Your Retirement Plan

                                             Your Retirement Plan

This time of year puts a strain on your bank accounts.  We enjoy the gift giving but then comes tax season.  Time to rethink our retirement plans also.

When Joseph was promoted to be an advisor to Pharaoh, the Pharaoh was impressed with the dreams and predictions of this young non-Egyptian. In fact, this Joseph was a former prisoner!  Now with a completely new job in the kingdom, he was the chief financial advisor. 

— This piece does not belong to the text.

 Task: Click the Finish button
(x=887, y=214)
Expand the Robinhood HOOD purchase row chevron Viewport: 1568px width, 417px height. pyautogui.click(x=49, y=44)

Joseph explained to Pharaoh that his dreams were warnings from God.  Seven years of abundance followed by seven years of drought.  The solution was to lay up storehouses during the seven years of plenty so that there would be sufficient food in the coming years of famine. 

Pharaoh was so impressed with Joseph’s wisdom that he made him minister over Egypt, second only to Pharaoh himself.  Joseph oversaw the building of store houses in which the abundant grain of Egypt… seven years of plenty, was stored.

What about our storehouses?  Do we have a plan? What is our retirement plan?

Life is uncertain, and it is only prudent to lay up savings and provisions.  In Proverbs we read, “In the house of the wise are stores of choice food and oil, but a foolish man devours all he has (21:20) Contrary to the advice of Joseph, modern society promotes a lifestyle of squandering all available wealth, overspending, and relying on credit.  Though we live in affluent times, few people have the wisdom to lay up savings for leaner times ahead. 

However, Jeshua (Jesus) told his disciples to lay up treasure in heaven instead of on earth. This does not mean that we are not to be prudent and wise with the money we have been given. Yes, we must be careful with our saving and spending. However………………………………………….!!!

            “Do not store up for yourselves treasures on earth, where moth and rust destroy, and where thieves break in and steal.  But store up for yourselves treasures in heaven, where neither moth nor rust destroys, and where thieves do not break in or steal; for where your treasure is, there your heart will be also.
  (Matt6:19-21)

Our lives on earth can be compared to the seven years of plenty.  We have an abundance of opportunities to do good to others, to repent and practice righteousness, and to give charity to the needy.  Do what we can to help others.

However, these golden years of opportunity are limited.  Whether in seven days, seven years or seventy years, the opportunity to lay up treasure in heaven will vanish.  After we die, our opportunities to do good deeds are gone. 

The world says, “You can’t take it with you.”  The Messiah says that you can!

Jeshua teaches that “you can take it with you” by giving to a worthy charity and investing your time and resources into the things of the kingdom of heaven.  You are storing up your good works in heaven.  When you arrive in the next life, you will be rewarded for your acts of kindness and piety. 

Joseph encouraged all of Egypt to lay up stores and provisions for the lean years to come.  So too we should be storing up our resources in heaven for the years to come!

                                       Now, that’s a good retirement plan!!!